得られた培養液を遠心分離（８，０００×ｇ、１分）して大腸菌を回収後、cOmplete, Mini（ロシュ・ダイアグノスティックス株式会社製）、０．２ｍｇ／ｍＬリゾチーム、３５ｕｎｉｔ／ｍＬ Benzonaseヌクレアーゼ（Sigma-Aldrich社製）を加えた CelLytic B Cell Lysis Reagent １ｍＬにて溶解した。室温で１０分間反応後、遠心分離（１５，０００×ｇ、５分）して得られた沈殿を再度CelLytic B Cell LysisReagentにて洗浄した。

得られた沈殿を変性剤入りのトリス緩衝液（５０ｍＭトリス、０．５Ｍ塩化ナトリウム、６Ｍグアニジン、ｐＨ８．０）５０μＬに溶解した。この溶液４０μＬをリフォールディング緩衝液（４０ｍＭトリス、０．２Ｍ塩化ナトリウム、０．４Ｍアルギニン、０．４Ｍグアニジン、３０％グリセロール、ｐＨ８．０）に加えて４℃で４日間静置した。
溶液を遠心分離（１０，０００×ｇ、１０分）して得られた上清をバイオデザイン透析チューブ（＃D102、BioDesign Inc. of New York）に入れ、４℃で１０日間トリス緩衝液（５０ｍＭトリス、０．１Ｍ塩化ナトリウム、ｐＨ８．０）に対して透析後、さらにトリス緩衝液を交換して４℃で１日間透析した。

透析チューブから回収した溶液を遠心分離（１５，０００×ｇ、３分）し、上清をVivaspin Turbo 15（10,000 MWCO、ザルトリウス・ジャパン社製）により濃縮したのち、HiTrapDesalting（GEヘルスケアジャパン株式会社製）により精製して組換えタンパク質（A0A287NGA7）を得た。得られたタンパク質はＳＤＳ－ＰＡＧＥ分析により約３４ｋＤａの位置にバンドが確認された。

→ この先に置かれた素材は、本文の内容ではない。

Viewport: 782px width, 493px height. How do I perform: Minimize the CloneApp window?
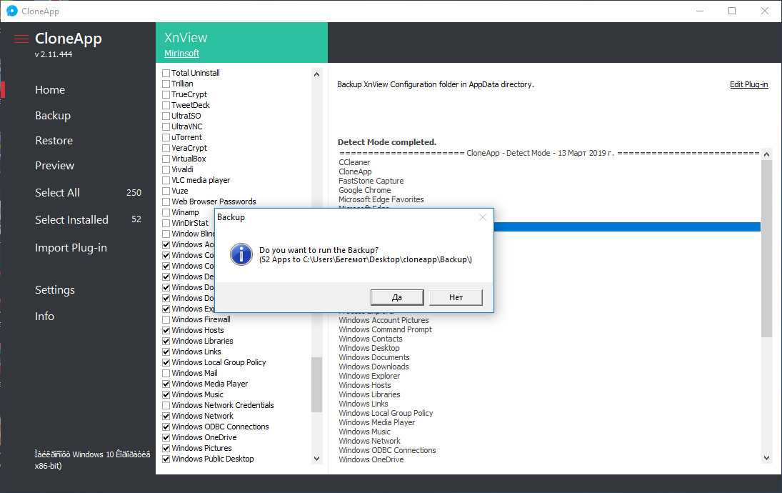[699, 11]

このタンパク質のＳＤＳ－ＰＡＧＥ分析結果を図３に示す。図３中、「←」が精製物（組換えタンパク質）である。なお、泳動は１０％TGX FastCastゲル（バイオラッド社製）、２００Ｖ、３０分、染色はEzStainAQua（アトー株式会社製）で行った。

［実施例６］組換えタンパク質の膵リパーゼ阻害活性
測定は上述の実施例３と同様の方法で行った。ただし、陽性対照のみ５μＭのセチリスタットに濃度を変更している。その結果を図４に示す。図４中、ＰＣ（陽性対照）はセチリスタットである。有意差の検定結果（ｔ－ｔｅｓｔ）は、ｍｅａｎ±ＳＤ＊ｐ＜０．０５である。
図２、図４から、組換えタンパク質は、大麦若葉エキス末から精製したタンパク質と同等の膵リパーゼ阻害活性を有していることが分かる。

［実施例７］糞中脂質の解析
以下の２群のマウスを用いて、糞中脂質（トリグリセライド量と遊離脂肪酸量）を解析した。
・ＨＦＤ群：ＲｅｓｅａｒｃｈＤｉｅｔ社のＤ１２４９２飼料を給餌するマウス群
・６％ＨＶ群：６％の大麦若葉エキス末を添加したＤ１２４９２飼料を給餌するマウス群

糞中脂質の測定は次のとおり行った。マウスの糞を凍結乾燥により乾燥後、１００ｍｇを量り取って乳鉢で粉砕した。粉末化した糞を４ｍＬのクロロホルム／メタノール（２：１、ｖ／ｖ）に懸濁して２４時間振とうしながら抽出した。懸濁液をろ過し、ろ液を遠心分離（１２，０００×ｇ、１５分）にかけた。上清を回収し、遠心エバポレーターにより乾燥後、２００μＬのイソプロパノールを加えた。溶液を１時間超音波処理して脂質を溶解させたのち、LabAssaytriglyceride（富士フィルム和光純薬株式会社製、632-50991）によりトリグリセリド量を定量し、LabAssay NEFA（富士フィルム和光純薬株式会社製、294-63601）により遊離脂肪酸量を定量した。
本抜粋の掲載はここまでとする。